Safety & Security

Safety & Security lessons focus on figuring out the principles and rules that seem to guarantee our physical well-being. At this stage, we focus on meeting the expectations of others by developing strong role-playing capabilities. We are primarily found in rural areas where we feel safe and live by “the rules”. In our attempts to become perfect, we may become judgmental and reactive when others do not follow what we perceive to be the rules. This is because we believe anyone breaking the rules directly threatens our safety and security. When others break a rule, we go to a place of seeing all rules being broken, which feels very threatening. Safety & Security WorldView individuals need a strong sense of authority and order to feel comfortable. We like being a member of a clearly defined group giving us sense belonging.
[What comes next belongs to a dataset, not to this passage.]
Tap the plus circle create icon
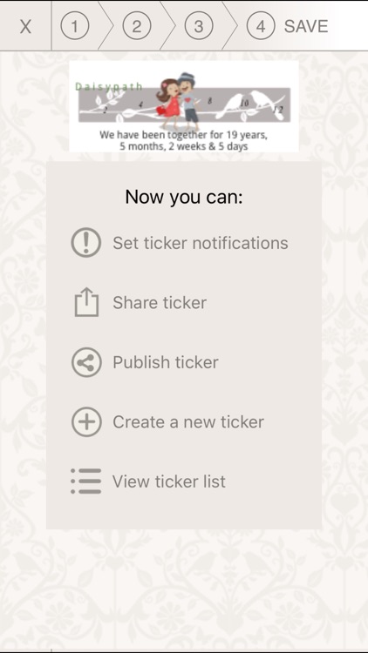 (86, 422)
While we are very selective with whom we associate, we tend to have long-term friendships that provide a sense of stability and familiarity helpingus feel comfortable.
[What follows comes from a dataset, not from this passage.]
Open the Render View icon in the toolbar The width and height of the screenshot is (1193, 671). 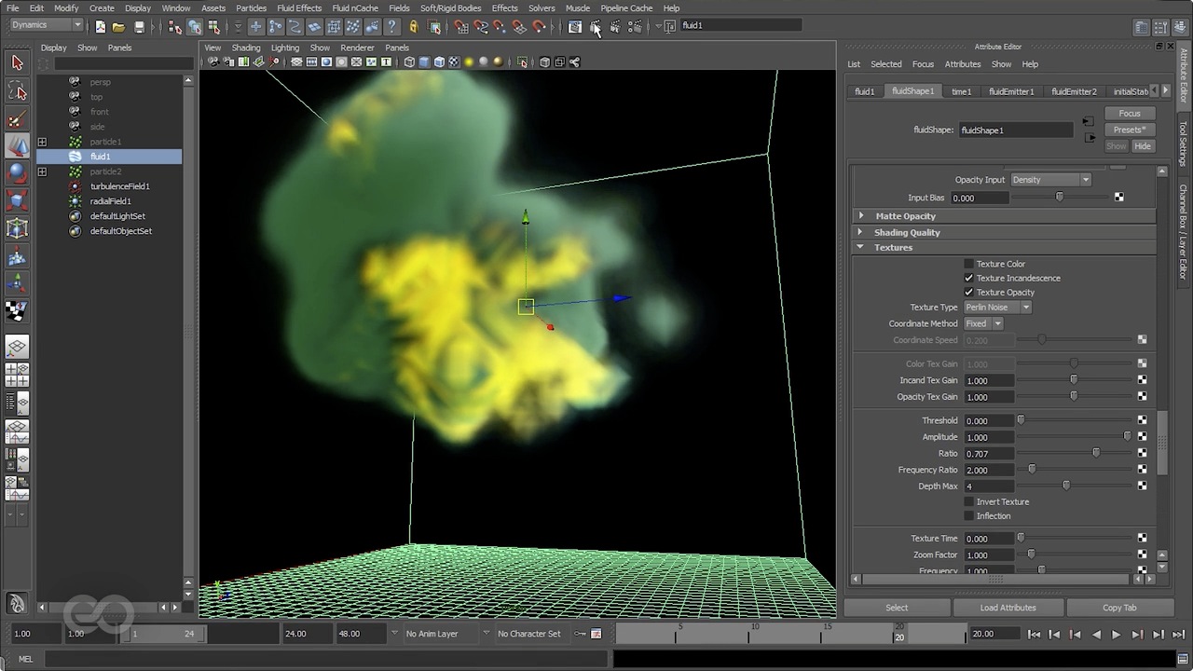(576, 25)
We are usually in the Safety & Security WorldView stage between the age of eighteen months and 5 years old. What we want most from others is appreciation for our consistency and systematic progress toward a goal. While we tend to learn through confrontation, we mostly try to avoid both confrontation and the pain that tends to surround it. We can best be supported by first having agreement from others and after which we can be open to hearing suggestions for other ways of looking at a situation. We have the most difficulty dealing with individuals with unpredictable emotional states. What Safety & Security lessons teach us is how to conform to others and even take care of them. This does not mean we are comfortable with people. Rather it means that we are learning to be.
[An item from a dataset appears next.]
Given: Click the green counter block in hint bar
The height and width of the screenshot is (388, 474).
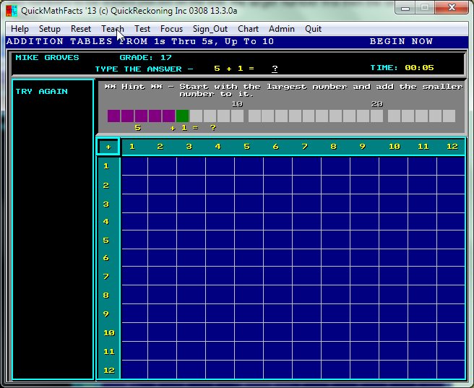Looking at the screenshot, I should 183,116.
At this level our animalistic urges are married with some intellectual perceptivity allowing us to develop an “I” consciousness, which automatically creates fear of others. At this level, everything is framed in terms of black and white, truth and non-truth. It is assumed that there is one common reality in which everyone is defined. We learn to hide our selfishness to guarantee the survival of the family unit. Our new mental focus drives us to create safety in whatever way is possible. This particularly shows up in laws, which we completely support, making it possible for us to believe we are safe. Our sense of responsibility begins to develop as we define ourselves so we can fit in with others. As we become more settled, we adopt Distant defense patterns that provide structure for our reality. We are most sensitive to others who contradict our plans or way of doing things. Our irritation reflects the belief that our way is the best way. We become identified with our pride when others seem to disregard our perspective and typically withdraw and take things personally, leading to bouts of self-pity.

At this stage, we become conscious of our instinctive drives, but feelings are mysterious and unconscious motivators. We are able to discuss our superstitions and develop a desire to be affirmed in our belonging by becoming a part of a church. As there is safety in numbers, we seek the reassurance of fixed patterns of behavior in religious practice. One side effect of this is that we may be threatened by others who do not agree with our beliefs providing a basis for religious rivalry and wars.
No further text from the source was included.